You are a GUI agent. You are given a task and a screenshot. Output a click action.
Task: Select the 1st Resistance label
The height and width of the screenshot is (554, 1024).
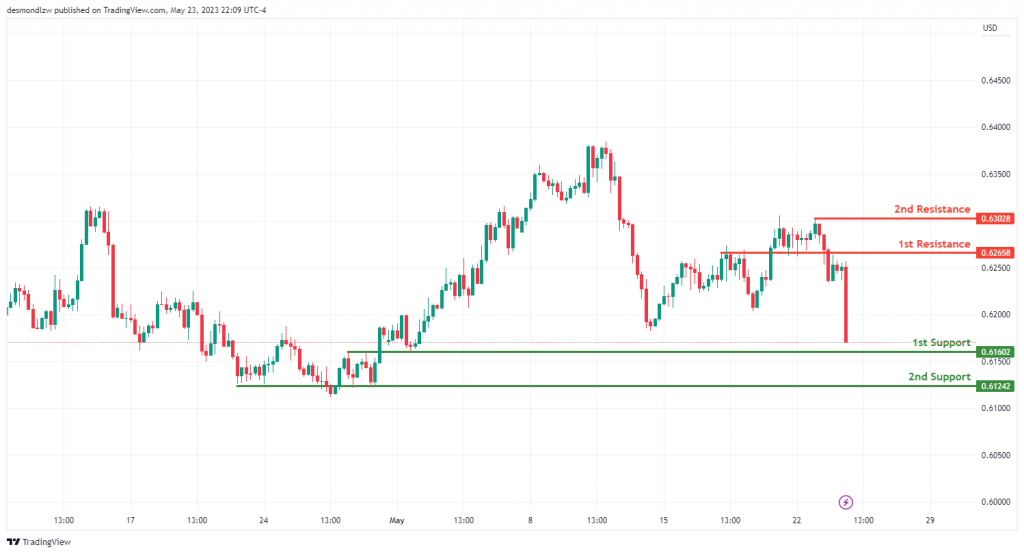tap(934, 244)
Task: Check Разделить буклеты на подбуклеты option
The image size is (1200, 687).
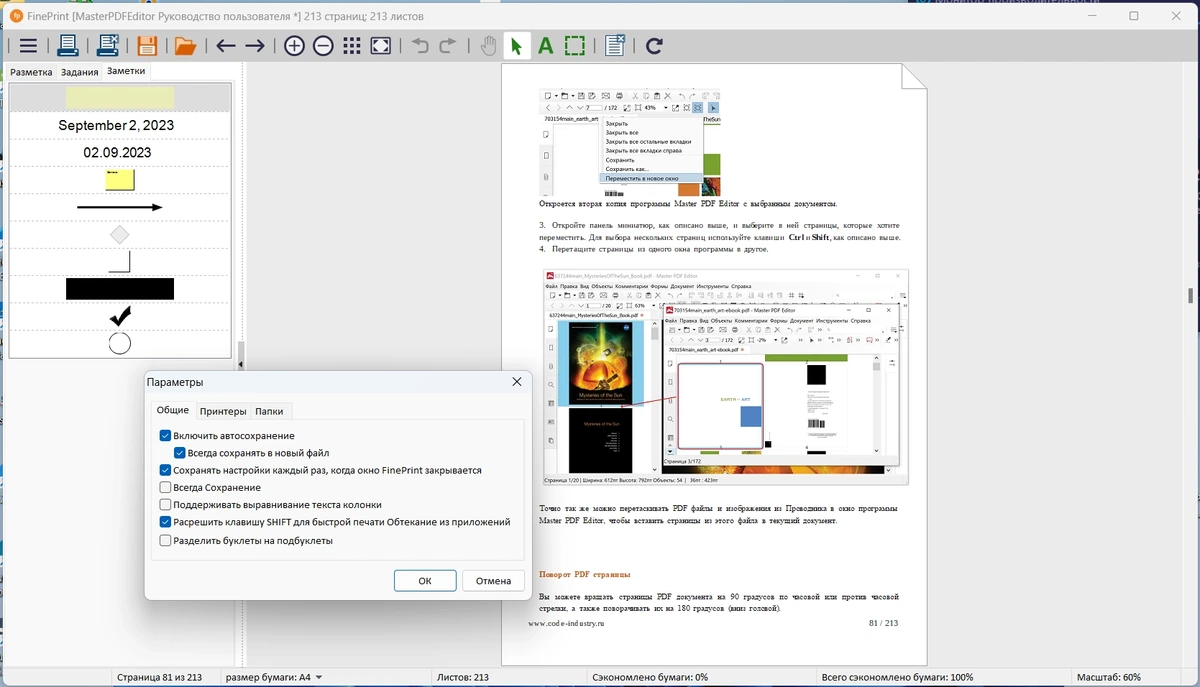Action: [x=166, y=540]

· · · · · · ·

- What the task requires -
Return every entry above exactly as written, minus the pictures.

- Output -
You are a GUI agent. You are given a task and a screenshot. Output a click action.
Task: Select the 1st Resistance label
The height and width of the screenshot is (554, 1024).
tap(934, 244)
Task: Check Разделить буклеты на подбуклеты option
The image size is (1200, 687).
Action: [x=166, y=540]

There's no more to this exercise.